Introduction
This essay will reflect upon one of my long and complex associations with an internationally acclaimed counterterrorism expert, think tank, and professor of security studies, Dr. Rohan Gunaratna. He is an Associate Professor and the former head of the International Centre for Political Violence and Terrorism Research (ICPVTR), part of Nanyang Technological University in Singapore. According to its size, ICPVTR is one of the world’s most prominent counterterrorism research and training centers (ICPVTR, 2020). Gunaratna is also the Director General at the Institute of National Security Studies in Sri Lanka’s Ministry of Defense. I saw Professor Gunaratna as my mentor and a trusted friend for more than twenty years.
I was a great asset and tremendous source of information for the government of Sri Lanka since I was a former naval intelligence officer who knew the modus operandi of the Liberation Tigers of Tamil Eelam (LTTE), better known as the Tamil Tigers. Kidnapped from high school and forced to fight as a child soldier with the LTTE, I rose quickly in the ranks to become an intelligence officer, working closely with the LTTE leadership. Having broken the LTTE code of conduct by falling in love, I was blackmailed into working for the Research and Analysis Wing (RAW) – the Indian government’s foreign intelligence agency. Fear and despair drove me to confess my betrayal. In penance, the LTTE sent me to infiltrate the Sri Lankan government. Where a chance encountered association with the intelligence services of the Sri Lankan military, I became implicated in the fall of the LTTE-held Jaffna peninsula in the Sri Lankan government’s hands.

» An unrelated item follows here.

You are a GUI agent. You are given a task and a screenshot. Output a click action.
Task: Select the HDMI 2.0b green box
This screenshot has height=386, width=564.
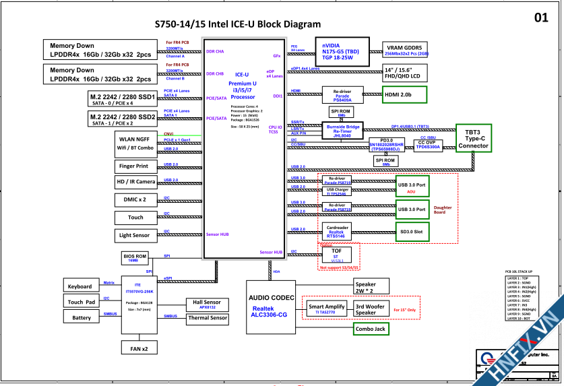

In this essay, I will identify stimulus/observation, express my thoughts/ interpretation, my feelings upon the reflections, and my intentions regarding my feelings in this situation. The situation is very personal, but I will contain it to the focus of communicating and relating. Therefore this essay will show how the communication between Gunaratna and me broke down and how that left me feeling depressed, abandoned, and used.
Stimulus/Observation
Gunaratna first met me in the summer of 1996 in Jaffna, Sri Lanka, when he was doing his Master of Arts at the Joan B. Kroc Institute for International Peace Studies at Notre Dame University. I was held as a prisoner of war in Sri Lanka, even though I had defected from the ranks of the Tamil Tigers. During this period, Gunaratna interrogated me for his book entitled “International & Regional Security Implications of the Sri Lankan Tamil Insurgency” (Sri Lanka: Alumni Association of the Bandaranaike Centre for International Studies, 1997).
Gunaratna met me for the second time in Colombo, Sri Lanka, in the mid-1997 and interviewed me for his second book entitled, Sri Lanka’s Ethnic Crisis & National Security (Colombo: South Asia Network on Conflict Research, 1998). During this meeting, Gunaratna informed me that he was interviewing me for his master’s dissertation entitled “Changing nature of warfare: LTTE at the razor’s edge”, submitted in 1998.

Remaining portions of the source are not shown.